On Tue, May 9, 2017 at 7:03 PM, Deucher, Alexander
Alexander.Deucher@amd.com wrote:
...
...
-----Original Message-----
From: Daniel Drake [mailto:drake@endlessm.com]
Sent: Tuesday, May 09, 2017 12:55 PM
To: dri-devel; amd-gfx@lists.freedesktop.org; Deucher, Alexander
Cc: Chris Chiu; Linux Upstreaming Team
Subject: amdgpu display corruption and hang on AMD A10-9620P
Hi,
We are working with new laptops that have the AMD Bristol Ridge
chipset with this SoC:
AMD A10-9620P RADEON R5, 10 COMPUTE CORES 4C+6G
I think this is the Bristol Ridge chipset.

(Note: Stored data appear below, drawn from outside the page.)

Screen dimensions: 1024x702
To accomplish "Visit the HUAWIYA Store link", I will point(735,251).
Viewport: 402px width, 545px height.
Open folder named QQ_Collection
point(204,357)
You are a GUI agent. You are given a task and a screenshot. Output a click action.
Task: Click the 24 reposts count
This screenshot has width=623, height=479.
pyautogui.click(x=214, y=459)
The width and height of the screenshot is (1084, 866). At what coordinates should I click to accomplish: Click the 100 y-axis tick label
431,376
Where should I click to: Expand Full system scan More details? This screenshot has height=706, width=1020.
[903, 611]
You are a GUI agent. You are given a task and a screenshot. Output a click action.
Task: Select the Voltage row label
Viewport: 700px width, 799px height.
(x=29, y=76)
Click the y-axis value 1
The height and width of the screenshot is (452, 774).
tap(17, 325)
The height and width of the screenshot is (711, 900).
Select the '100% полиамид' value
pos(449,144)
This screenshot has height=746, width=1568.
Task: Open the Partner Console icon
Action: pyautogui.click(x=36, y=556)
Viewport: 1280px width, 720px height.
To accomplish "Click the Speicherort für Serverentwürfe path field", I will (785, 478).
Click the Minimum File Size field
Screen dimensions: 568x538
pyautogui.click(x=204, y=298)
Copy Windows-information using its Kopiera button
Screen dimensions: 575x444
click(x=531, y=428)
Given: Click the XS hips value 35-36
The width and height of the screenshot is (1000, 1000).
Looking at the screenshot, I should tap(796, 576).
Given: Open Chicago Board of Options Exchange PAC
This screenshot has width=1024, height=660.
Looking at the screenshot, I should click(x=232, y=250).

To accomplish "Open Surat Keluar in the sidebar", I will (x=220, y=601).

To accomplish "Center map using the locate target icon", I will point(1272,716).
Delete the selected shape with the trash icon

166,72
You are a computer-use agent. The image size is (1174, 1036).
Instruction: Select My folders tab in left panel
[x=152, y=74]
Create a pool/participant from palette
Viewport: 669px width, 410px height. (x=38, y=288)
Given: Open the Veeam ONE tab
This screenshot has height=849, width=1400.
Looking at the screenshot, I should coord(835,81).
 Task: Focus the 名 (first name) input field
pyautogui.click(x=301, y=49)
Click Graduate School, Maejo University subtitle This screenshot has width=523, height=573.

During boot, the display becomes unusable at the point where the
amdgpu driver loads. You can see at least two horizontal lines of
garbage at this point. We have reproduced on 4.8, 4.10 and linus
master (early 4.12).
Photo: http://pasteboard.co/qrC9mh4p.jpg
Getting logs is tricky because the system appears to freeze at that point.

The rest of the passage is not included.